→ PROBLEM DETAILS: Copy out every line of the material that contains the word "dialog".

→ AVAILABLE RECORDS:

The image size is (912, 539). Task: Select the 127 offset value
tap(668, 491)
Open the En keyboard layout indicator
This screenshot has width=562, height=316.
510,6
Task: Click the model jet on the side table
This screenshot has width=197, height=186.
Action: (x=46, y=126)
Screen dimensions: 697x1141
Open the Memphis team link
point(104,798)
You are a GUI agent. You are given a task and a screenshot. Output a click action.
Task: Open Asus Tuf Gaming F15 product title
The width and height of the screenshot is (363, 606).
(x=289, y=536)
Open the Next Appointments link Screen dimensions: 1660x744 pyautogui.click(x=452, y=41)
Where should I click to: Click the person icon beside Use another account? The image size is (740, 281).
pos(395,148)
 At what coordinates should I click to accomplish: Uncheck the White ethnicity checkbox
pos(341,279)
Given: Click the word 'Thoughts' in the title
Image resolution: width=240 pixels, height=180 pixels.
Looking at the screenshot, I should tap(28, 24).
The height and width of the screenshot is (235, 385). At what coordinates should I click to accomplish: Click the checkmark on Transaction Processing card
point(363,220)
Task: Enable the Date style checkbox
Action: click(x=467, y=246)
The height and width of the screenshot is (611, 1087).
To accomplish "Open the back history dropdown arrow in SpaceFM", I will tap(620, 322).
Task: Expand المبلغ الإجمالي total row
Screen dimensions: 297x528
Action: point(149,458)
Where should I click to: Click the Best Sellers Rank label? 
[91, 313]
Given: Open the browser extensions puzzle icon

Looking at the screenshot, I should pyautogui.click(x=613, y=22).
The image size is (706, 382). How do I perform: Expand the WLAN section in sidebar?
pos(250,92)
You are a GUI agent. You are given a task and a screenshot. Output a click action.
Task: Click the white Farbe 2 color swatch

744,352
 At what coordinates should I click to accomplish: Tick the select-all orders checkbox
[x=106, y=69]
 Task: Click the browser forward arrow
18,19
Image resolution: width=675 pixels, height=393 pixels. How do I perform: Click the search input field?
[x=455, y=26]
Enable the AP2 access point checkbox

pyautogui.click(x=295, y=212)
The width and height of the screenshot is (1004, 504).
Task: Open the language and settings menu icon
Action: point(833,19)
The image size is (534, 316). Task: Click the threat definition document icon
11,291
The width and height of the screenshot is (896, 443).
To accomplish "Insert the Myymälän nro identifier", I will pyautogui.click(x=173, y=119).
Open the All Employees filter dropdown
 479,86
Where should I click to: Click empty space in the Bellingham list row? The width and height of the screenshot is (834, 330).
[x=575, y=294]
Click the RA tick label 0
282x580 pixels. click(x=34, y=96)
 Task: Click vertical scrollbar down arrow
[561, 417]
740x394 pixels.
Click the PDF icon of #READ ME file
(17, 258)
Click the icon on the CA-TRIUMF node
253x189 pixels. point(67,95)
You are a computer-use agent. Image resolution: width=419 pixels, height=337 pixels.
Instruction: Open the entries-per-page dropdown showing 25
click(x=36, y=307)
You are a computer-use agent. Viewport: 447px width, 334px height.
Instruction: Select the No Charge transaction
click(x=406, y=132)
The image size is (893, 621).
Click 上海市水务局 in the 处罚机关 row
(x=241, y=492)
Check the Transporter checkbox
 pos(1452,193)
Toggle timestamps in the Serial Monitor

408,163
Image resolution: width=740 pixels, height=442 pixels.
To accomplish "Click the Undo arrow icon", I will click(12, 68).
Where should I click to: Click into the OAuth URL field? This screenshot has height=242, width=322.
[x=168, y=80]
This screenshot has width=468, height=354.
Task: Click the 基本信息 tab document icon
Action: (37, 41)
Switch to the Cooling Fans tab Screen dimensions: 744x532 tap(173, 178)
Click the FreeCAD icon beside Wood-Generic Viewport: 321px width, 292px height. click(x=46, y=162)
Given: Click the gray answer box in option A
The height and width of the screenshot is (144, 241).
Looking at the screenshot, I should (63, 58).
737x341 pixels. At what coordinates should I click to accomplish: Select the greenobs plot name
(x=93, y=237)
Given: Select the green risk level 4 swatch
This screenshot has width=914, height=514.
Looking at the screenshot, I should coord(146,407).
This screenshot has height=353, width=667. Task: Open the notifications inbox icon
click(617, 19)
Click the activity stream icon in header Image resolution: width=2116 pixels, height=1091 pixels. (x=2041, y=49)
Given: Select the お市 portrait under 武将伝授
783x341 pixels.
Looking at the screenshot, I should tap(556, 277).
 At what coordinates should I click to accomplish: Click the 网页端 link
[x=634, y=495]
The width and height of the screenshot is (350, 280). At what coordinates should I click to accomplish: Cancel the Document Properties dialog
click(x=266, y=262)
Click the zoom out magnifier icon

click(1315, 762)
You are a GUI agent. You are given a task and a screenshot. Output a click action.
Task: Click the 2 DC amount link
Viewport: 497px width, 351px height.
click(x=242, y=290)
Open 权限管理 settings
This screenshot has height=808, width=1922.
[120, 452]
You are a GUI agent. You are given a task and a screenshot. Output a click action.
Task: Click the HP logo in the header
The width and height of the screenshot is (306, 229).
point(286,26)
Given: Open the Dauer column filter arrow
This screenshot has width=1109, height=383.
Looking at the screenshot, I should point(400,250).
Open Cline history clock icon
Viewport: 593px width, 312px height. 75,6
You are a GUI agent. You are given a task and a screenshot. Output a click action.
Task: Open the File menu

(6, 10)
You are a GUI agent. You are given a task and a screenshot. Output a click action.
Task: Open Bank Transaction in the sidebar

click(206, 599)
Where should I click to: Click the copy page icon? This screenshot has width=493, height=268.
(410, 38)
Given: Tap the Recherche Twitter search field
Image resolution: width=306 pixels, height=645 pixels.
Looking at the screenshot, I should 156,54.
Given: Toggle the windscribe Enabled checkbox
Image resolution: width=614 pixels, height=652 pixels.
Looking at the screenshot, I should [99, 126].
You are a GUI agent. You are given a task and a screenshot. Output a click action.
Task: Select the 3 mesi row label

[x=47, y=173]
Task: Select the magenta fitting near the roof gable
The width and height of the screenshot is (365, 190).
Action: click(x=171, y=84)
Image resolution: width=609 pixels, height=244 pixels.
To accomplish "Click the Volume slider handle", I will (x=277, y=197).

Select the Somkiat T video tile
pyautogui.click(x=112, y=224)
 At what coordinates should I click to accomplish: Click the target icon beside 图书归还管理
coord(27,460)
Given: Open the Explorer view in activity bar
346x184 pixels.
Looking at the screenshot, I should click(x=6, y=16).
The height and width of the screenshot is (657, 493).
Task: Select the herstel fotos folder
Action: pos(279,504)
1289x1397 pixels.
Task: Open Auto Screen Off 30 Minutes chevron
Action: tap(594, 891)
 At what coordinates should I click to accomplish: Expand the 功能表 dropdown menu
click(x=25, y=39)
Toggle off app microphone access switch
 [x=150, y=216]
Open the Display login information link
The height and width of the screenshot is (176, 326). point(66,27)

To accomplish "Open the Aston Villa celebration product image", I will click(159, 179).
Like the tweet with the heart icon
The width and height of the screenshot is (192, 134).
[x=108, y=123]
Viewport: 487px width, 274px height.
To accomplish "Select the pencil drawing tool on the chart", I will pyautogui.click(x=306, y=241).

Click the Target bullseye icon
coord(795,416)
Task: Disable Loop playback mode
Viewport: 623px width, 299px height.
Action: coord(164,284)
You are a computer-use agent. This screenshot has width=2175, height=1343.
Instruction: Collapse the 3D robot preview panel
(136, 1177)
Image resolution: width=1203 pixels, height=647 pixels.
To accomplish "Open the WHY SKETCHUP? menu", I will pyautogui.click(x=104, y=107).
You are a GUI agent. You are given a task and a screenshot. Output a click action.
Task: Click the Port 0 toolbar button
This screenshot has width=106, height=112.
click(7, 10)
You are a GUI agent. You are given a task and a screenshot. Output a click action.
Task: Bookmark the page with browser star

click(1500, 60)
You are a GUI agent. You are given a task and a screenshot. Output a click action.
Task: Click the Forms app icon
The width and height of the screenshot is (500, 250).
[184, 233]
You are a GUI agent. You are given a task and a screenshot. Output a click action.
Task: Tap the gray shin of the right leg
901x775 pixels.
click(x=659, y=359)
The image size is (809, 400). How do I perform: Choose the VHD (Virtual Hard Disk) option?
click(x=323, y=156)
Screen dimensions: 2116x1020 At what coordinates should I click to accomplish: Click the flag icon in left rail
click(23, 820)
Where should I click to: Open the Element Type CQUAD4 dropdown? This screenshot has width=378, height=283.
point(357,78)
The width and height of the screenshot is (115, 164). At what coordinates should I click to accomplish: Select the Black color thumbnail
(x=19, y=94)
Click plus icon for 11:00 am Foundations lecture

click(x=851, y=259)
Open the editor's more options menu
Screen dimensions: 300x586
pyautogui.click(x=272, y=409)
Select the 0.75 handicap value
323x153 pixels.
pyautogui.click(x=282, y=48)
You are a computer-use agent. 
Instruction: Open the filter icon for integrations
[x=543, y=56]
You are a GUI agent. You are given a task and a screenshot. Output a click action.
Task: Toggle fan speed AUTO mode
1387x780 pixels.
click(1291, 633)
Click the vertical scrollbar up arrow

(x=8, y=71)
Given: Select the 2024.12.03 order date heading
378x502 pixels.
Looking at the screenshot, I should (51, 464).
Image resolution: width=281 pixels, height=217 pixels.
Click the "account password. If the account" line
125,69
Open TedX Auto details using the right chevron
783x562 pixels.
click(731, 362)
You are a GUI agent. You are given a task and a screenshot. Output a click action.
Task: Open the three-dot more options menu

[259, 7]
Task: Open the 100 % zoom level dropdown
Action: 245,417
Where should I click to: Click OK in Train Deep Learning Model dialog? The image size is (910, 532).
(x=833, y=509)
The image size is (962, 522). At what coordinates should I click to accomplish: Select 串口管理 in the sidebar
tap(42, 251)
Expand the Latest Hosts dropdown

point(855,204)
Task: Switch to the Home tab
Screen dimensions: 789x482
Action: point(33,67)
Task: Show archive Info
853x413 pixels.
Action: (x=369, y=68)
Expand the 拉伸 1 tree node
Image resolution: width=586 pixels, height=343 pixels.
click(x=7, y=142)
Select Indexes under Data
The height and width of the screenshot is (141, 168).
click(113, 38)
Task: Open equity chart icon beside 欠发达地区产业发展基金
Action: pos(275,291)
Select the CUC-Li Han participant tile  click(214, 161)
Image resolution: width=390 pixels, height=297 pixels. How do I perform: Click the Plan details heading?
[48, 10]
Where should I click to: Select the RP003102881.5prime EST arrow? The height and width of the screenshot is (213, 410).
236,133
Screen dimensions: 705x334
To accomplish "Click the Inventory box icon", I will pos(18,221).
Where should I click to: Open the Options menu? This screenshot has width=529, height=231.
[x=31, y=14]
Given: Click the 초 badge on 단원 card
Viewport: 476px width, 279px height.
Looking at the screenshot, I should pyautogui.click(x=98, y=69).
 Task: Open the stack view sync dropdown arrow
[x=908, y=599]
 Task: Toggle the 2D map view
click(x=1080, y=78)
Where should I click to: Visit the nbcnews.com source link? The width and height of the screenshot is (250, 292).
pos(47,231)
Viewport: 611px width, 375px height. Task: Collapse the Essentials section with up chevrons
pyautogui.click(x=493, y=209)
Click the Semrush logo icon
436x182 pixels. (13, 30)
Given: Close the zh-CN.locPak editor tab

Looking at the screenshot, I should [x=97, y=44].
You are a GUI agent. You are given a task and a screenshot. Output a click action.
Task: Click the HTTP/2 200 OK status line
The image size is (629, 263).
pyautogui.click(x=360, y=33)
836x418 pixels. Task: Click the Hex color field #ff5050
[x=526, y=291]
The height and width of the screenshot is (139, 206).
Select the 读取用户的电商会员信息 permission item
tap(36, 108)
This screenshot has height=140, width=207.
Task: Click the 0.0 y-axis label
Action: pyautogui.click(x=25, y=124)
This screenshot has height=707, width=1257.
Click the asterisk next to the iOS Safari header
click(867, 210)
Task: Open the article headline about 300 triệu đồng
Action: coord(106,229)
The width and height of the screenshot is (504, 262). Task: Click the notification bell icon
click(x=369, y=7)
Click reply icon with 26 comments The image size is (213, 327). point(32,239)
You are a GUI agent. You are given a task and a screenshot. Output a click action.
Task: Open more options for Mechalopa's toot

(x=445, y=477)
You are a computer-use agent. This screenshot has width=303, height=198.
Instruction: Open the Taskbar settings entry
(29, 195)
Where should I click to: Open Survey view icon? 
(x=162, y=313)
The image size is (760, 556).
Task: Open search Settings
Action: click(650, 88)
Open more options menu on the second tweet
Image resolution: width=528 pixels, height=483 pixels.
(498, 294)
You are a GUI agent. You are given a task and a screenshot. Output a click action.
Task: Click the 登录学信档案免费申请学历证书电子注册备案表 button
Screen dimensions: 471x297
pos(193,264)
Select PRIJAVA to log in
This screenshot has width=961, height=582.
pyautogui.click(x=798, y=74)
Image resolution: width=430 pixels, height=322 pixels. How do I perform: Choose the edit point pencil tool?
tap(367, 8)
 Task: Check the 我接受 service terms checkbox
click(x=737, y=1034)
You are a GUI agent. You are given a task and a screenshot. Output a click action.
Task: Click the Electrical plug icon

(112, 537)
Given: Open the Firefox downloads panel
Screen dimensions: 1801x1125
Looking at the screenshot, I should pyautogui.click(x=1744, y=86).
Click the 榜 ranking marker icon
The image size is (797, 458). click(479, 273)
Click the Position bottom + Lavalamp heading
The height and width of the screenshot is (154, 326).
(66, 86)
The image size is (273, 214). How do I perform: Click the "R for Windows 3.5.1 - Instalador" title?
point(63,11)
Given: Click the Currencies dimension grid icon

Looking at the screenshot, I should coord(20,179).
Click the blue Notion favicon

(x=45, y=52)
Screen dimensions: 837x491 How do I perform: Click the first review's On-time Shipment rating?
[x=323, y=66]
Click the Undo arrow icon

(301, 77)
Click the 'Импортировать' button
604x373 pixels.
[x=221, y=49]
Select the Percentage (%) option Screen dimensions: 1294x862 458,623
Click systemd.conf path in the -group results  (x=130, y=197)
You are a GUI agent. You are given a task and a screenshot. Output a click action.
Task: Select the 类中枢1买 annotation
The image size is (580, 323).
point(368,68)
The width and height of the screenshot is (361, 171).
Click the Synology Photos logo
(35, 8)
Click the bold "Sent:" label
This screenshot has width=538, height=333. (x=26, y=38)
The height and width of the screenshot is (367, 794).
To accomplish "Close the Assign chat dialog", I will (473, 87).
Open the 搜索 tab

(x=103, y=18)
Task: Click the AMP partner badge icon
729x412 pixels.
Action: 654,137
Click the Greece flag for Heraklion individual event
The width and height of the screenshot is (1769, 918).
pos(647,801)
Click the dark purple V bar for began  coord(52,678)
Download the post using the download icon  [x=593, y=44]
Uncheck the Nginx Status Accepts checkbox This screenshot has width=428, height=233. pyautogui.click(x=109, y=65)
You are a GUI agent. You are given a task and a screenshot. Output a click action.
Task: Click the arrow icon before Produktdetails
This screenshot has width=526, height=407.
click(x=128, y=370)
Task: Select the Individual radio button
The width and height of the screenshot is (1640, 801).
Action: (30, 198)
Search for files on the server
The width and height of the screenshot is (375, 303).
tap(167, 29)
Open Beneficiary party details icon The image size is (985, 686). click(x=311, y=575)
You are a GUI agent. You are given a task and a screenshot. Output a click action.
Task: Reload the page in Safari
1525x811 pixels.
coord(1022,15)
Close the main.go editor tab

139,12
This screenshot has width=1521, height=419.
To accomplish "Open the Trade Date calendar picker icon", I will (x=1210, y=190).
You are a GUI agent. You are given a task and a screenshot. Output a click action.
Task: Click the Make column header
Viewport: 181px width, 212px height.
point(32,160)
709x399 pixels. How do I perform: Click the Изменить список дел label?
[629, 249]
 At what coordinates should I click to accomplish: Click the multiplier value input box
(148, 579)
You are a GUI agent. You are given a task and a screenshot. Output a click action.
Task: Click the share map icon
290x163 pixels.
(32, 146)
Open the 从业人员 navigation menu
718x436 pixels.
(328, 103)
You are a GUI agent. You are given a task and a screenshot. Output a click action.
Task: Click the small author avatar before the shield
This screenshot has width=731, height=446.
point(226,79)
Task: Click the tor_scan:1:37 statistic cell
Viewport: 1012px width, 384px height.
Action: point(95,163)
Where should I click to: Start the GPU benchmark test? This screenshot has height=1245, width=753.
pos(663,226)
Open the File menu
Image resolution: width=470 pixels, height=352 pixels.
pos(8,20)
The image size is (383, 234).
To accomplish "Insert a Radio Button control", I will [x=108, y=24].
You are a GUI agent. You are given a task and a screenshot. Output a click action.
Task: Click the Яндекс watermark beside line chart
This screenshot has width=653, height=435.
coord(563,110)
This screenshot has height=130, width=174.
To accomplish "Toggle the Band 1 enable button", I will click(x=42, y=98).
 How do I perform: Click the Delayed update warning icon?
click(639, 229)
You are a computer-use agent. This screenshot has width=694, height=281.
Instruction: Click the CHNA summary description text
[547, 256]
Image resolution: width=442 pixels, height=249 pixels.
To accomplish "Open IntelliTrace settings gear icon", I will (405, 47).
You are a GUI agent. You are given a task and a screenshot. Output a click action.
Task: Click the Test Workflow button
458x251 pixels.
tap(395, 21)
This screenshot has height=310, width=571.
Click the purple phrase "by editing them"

→ SOLVED PROBLEM:
The width and height of the screenshot is (350, 280). At what coordinates should I click to accomplish: Cancel the Document Properties dialog
Where should I click to: Click OK in Train Deep Learning Model dialog? The image size is (910, 532).
To accomplish "Close the Assign chat dialog", I will (473, 87).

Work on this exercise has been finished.